- **Exercise objective**:
Pull out from the material below all lines with "under".
══════
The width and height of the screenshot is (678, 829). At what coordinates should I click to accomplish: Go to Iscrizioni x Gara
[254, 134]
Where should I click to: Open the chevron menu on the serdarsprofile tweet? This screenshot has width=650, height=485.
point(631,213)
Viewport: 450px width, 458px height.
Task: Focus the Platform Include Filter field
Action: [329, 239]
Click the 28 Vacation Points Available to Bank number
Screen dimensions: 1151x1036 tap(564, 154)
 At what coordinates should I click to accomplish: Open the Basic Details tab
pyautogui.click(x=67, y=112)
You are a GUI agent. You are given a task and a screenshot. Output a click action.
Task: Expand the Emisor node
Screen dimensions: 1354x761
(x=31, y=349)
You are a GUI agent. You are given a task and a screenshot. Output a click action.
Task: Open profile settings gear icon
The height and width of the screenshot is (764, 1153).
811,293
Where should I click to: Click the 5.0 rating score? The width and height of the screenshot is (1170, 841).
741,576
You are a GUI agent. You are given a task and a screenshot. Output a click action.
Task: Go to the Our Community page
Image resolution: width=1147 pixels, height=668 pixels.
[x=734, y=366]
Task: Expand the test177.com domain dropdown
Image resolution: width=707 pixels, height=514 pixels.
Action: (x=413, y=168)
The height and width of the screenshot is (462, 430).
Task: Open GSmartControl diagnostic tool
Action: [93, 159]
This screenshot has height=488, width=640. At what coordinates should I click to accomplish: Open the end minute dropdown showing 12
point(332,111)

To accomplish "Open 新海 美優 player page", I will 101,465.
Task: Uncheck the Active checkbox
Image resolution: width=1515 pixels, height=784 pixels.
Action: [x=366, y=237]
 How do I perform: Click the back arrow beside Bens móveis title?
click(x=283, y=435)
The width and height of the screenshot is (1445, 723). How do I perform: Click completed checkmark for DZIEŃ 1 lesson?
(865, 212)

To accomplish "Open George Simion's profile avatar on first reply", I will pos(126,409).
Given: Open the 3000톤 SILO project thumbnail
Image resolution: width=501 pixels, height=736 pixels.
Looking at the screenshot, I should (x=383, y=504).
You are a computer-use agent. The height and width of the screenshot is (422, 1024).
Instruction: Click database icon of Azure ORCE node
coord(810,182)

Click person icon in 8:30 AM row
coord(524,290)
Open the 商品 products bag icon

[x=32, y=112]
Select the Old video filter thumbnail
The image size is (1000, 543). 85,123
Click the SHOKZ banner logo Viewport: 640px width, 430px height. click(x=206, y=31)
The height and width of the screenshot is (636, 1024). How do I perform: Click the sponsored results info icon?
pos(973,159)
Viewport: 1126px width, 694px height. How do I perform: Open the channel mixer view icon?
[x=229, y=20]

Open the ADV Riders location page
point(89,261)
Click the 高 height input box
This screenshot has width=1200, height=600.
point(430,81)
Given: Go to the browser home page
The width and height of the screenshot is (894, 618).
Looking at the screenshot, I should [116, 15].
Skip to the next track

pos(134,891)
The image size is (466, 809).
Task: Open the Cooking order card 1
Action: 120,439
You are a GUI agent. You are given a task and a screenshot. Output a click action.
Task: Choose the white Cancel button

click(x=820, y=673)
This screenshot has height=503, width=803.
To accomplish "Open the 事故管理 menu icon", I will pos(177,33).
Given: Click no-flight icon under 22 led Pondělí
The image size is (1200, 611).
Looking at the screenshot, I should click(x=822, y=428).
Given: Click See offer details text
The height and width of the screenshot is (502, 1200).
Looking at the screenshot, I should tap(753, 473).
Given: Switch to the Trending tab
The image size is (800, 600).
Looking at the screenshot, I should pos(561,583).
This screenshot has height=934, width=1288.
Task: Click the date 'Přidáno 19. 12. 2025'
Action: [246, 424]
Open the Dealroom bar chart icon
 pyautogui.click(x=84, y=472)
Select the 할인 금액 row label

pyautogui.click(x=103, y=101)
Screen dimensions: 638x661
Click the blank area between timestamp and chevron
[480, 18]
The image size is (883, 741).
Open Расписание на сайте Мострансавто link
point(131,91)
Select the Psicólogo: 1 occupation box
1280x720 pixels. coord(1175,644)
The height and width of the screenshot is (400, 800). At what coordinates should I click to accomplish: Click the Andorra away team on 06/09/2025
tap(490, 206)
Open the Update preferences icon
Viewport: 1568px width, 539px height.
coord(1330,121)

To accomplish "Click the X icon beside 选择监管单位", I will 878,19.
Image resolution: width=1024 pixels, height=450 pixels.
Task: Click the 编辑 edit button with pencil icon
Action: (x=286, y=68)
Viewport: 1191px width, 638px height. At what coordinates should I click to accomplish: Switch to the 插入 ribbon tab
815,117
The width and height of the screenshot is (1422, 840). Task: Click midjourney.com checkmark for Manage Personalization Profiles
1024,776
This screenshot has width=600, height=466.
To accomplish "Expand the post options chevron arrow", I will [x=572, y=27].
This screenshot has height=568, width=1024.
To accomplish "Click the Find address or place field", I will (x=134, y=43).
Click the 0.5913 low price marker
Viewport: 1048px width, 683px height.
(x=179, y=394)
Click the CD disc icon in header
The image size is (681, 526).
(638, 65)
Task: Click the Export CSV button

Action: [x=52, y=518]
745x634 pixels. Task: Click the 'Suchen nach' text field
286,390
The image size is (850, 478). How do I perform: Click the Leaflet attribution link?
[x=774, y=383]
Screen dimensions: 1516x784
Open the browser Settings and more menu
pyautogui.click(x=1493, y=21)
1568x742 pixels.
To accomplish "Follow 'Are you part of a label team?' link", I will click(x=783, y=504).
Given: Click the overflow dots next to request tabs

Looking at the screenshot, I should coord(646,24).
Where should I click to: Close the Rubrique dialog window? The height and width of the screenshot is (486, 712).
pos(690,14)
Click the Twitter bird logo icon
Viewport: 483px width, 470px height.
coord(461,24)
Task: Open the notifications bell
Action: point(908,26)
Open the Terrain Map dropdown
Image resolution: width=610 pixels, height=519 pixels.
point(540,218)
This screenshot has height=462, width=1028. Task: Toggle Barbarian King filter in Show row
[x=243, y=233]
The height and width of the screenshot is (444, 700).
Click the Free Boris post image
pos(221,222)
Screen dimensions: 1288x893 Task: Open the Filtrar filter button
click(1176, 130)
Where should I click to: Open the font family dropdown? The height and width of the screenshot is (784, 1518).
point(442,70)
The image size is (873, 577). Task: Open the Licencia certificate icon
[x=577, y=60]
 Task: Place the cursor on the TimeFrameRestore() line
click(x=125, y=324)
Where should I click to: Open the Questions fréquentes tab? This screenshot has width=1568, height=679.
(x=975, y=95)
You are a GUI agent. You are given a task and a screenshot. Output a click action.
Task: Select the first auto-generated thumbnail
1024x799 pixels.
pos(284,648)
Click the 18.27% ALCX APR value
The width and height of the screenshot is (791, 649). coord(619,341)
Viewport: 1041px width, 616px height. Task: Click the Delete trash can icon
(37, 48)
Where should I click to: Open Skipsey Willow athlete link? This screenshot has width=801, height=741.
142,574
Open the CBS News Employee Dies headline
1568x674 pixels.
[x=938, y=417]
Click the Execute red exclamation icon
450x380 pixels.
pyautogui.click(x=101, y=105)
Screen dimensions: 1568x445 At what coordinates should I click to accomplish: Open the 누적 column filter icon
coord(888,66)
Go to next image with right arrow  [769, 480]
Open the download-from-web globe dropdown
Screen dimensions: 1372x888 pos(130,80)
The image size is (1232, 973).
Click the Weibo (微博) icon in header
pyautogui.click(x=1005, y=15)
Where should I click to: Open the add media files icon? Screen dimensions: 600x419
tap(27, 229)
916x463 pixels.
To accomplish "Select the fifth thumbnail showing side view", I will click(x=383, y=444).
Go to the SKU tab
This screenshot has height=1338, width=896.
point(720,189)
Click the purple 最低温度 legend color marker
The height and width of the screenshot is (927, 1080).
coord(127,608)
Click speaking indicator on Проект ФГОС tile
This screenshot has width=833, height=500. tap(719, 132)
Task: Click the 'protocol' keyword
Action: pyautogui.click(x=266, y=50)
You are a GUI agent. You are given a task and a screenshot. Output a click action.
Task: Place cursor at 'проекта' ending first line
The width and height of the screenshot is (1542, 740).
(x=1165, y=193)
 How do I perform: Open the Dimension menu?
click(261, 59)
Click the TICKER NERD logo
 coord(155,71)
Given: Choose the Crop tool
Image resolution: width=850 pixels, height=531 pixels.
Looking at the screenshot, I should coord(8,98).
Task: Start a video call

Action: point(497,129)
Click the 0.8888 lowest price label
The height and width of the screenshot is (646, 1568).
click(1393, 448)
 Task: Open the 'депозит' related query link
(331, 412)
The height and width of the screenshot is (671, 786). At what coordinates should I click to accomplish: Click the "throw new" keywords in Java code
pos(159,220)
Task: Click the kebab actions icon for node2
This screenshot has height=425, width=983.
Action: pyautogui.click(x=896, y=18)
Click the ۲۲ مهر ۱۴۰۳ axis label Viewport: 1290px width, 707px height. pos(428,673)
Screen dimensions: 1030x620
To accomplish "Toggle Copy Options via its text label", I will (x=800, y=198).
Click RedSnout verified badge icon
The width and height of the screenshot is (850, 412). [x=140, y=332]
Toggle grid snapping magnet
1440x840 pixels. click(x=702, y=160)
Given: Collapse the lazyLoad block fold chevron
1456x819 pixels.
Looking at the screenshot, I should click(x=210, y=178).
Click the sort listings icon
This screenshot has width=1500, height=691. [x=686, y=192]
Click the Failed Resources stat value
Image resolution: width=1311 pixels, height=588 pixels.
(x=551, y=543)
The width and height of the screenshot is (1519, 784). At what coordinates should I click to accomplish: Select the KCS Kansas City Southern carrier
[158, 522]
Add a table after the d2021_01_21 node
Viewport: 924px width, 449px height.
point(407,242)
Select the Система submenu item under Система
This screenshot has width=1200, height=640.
══════
- **Solved exercise**:
Given: Click no-flight icon under 22 led Pondělí
Select the Система submenu item under Система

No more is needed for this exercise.